University of Newcastle nutrition researcher Dr Clare Collins said the number of obese children jumped 100% in the years between 1985 and 1995.
"Now we've got one in five children overweight or obese, and if you go back to the 1960s it was only about one in 30," she said. "If you look at old school photos, there may have been one or two overweight children in your class, but today there are five or six."
Dr Clare Colins said the problem was exacerbated by the fact that more than 30% of parents with overweight children did not realise that their child was overweight and were failing to act on the problem.
"I guess as a parent they are saying 'he or she's all right — that's puppy fat', but in this day and age puppy fat is a real myth and we know that being overweight in childhood is related to a string of illnesses," she said.
Research has shown that obese adolescent girls were more likely to have lower education levels, lower incomes and be living below the poverty line.
Other studies have shown that boys who are overweight are twice as likely to die, or have cancer, or suffer a stroke before they reach the age of 55 — regardless of their adult weight.
Dr Clare Colins said overweight children were experiencing high blood pressure, mechanical and metabolism problems, and the beginning of heart disease.
"These kids are sick and it is more of a tragedy when it is not being recognised for what it is," she said.
Dr Clare Colins is in the process of establishing a program for overweight children focusing solely on the parents helping children to be more active, eat healthy foods and manage stress.

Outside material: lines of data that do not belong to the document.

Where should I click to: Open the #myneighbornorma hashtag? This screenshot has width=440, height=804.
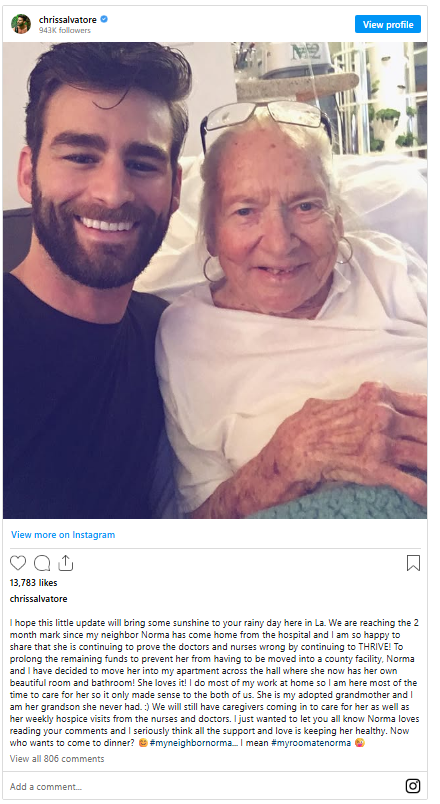pos(191,743)
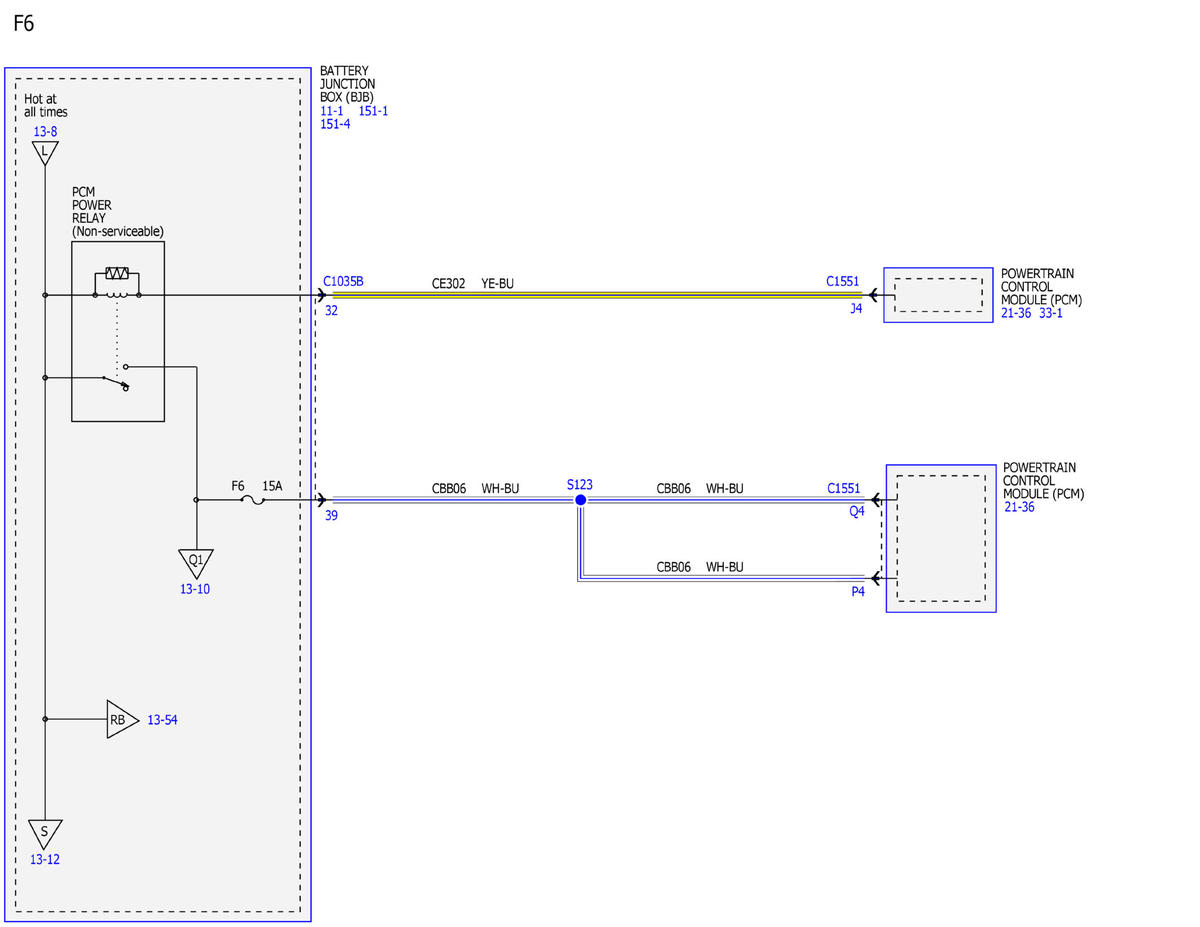Click the 151-4 Battery Junction Box link
This screenshot has width=1200, height=927.
[x=335, y=124]
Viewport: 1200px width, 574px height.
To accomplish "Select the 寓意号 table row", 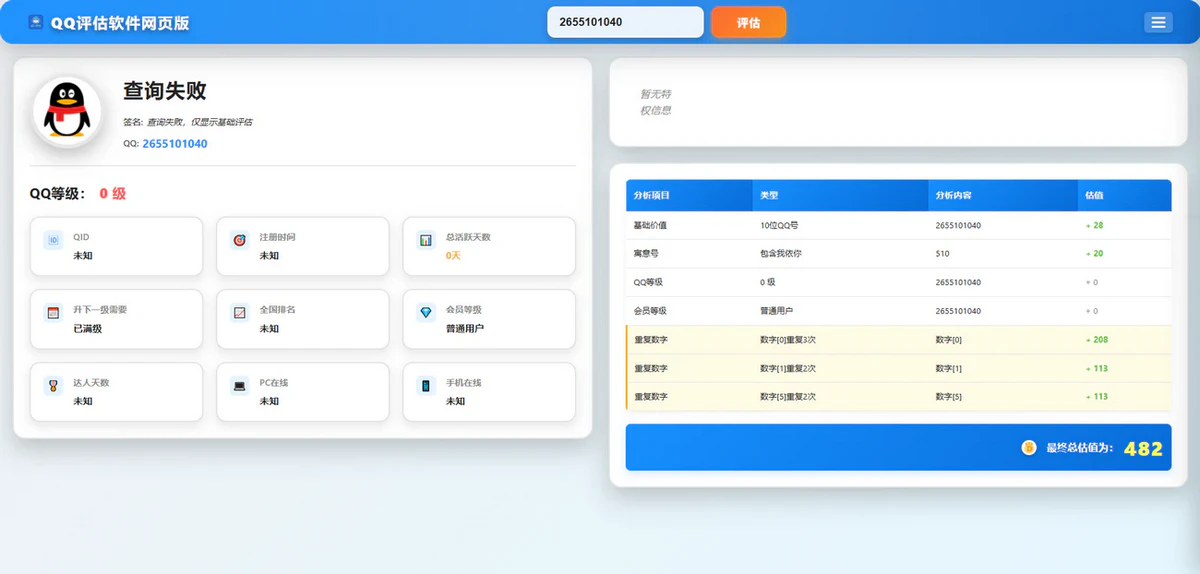I will tap(897, 254).
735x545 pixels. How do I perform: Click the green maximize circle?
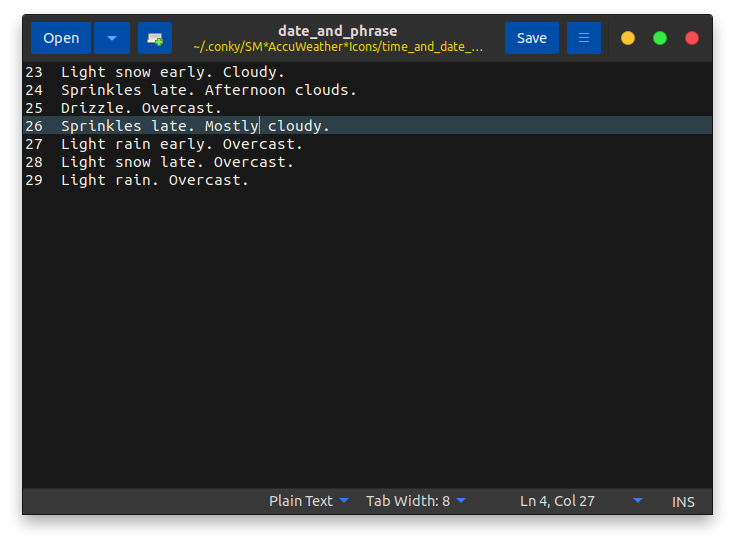click(660, 38)
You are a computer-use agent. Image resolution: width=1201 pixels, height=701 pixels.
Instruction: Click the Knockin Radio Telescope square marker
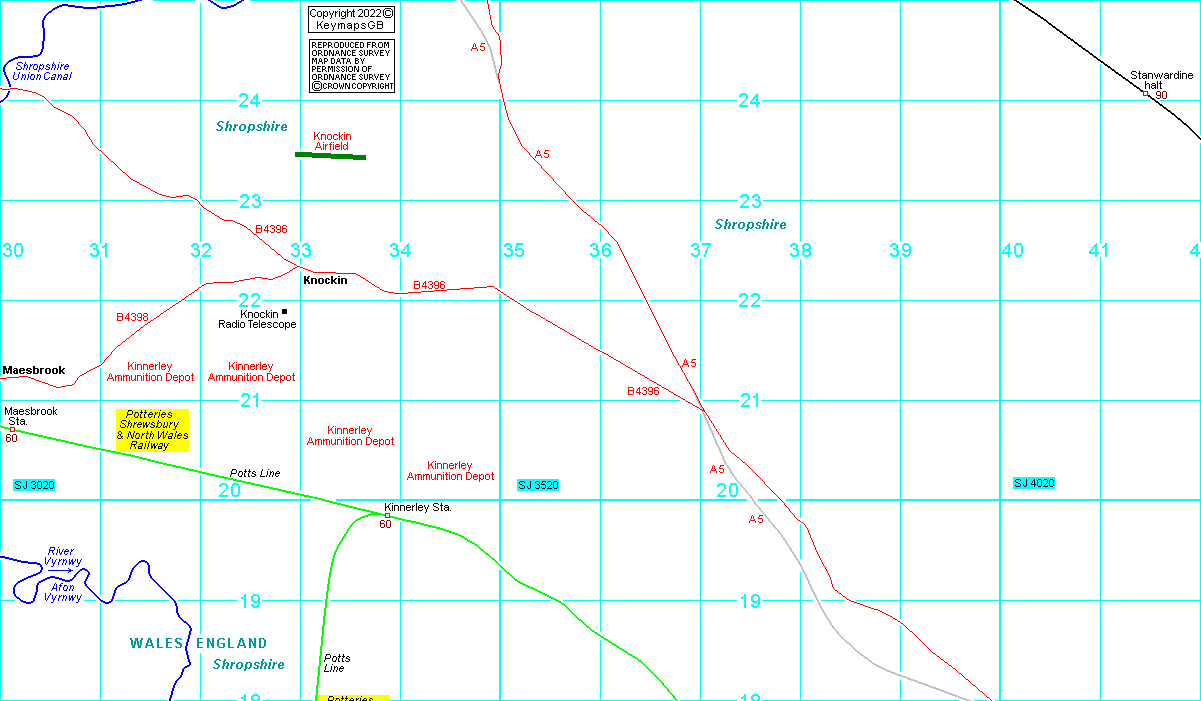point(284,312)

It is modelled on overseas programs which have had better success in reducing children's weight by only involving the parents.

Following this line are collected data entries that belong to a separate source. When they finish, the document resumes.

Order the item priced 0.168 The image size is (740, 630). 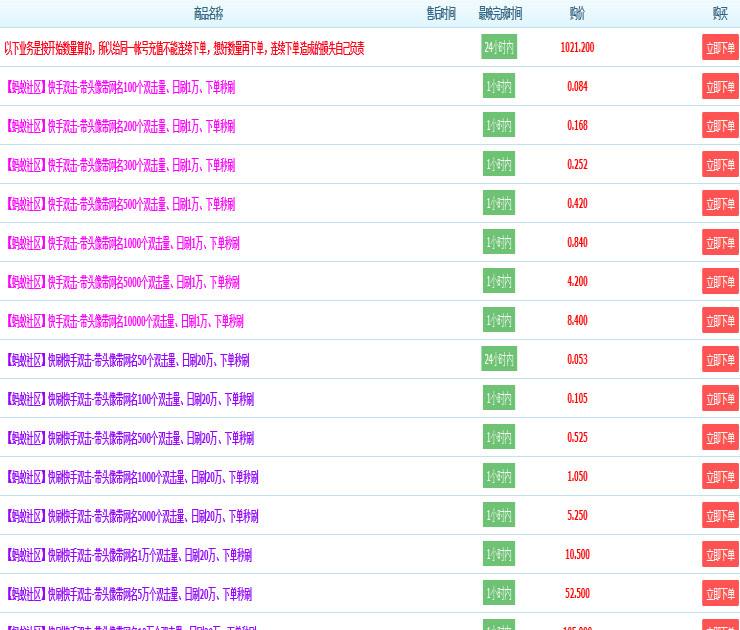click(x=720, y=126)
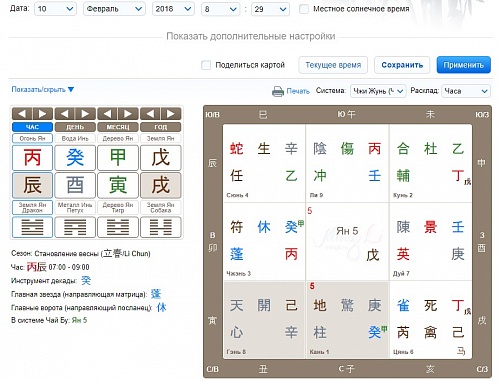Enable Местное солнечное время checkbox

pyautogui.click(x=304, y=9)
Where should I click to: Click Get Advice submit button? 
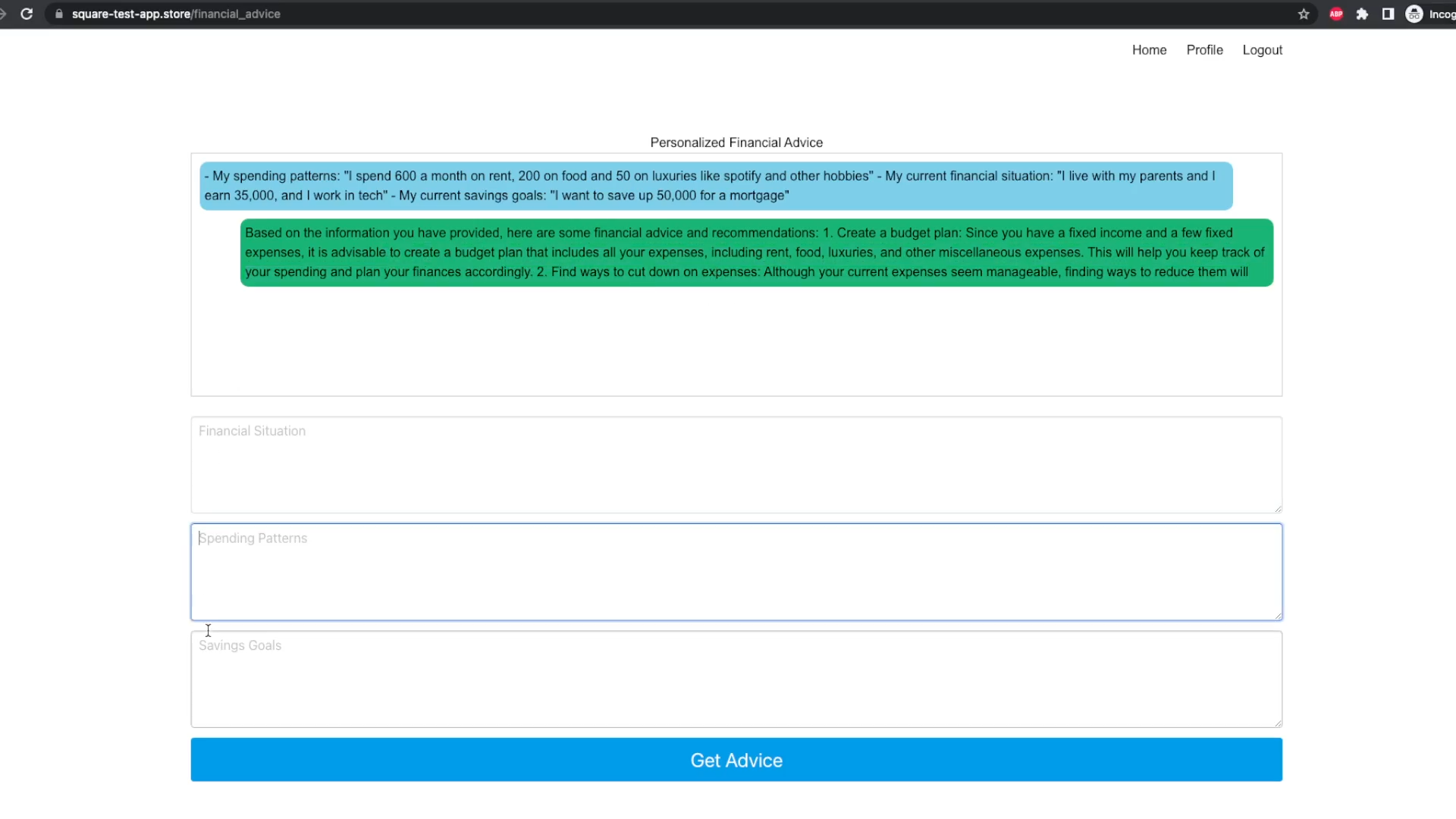click(736, 760)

"It is unfair to children to be made super aware that they are overweight and different from others if you don't give them a lifeline and the parents are the only ones who can do that, ," Dr Clare Colins said. "The parents have the power to turn off the television and take their kids to the park, they have the power over the groceries."
Dr Clare Colins blamed "obeseogenic environment" for the growing rates of childhood obesity.
"Some of the biggest changes for kids have been that they don't play as much or their play is sedentary and they don't actually play outside any more," she said.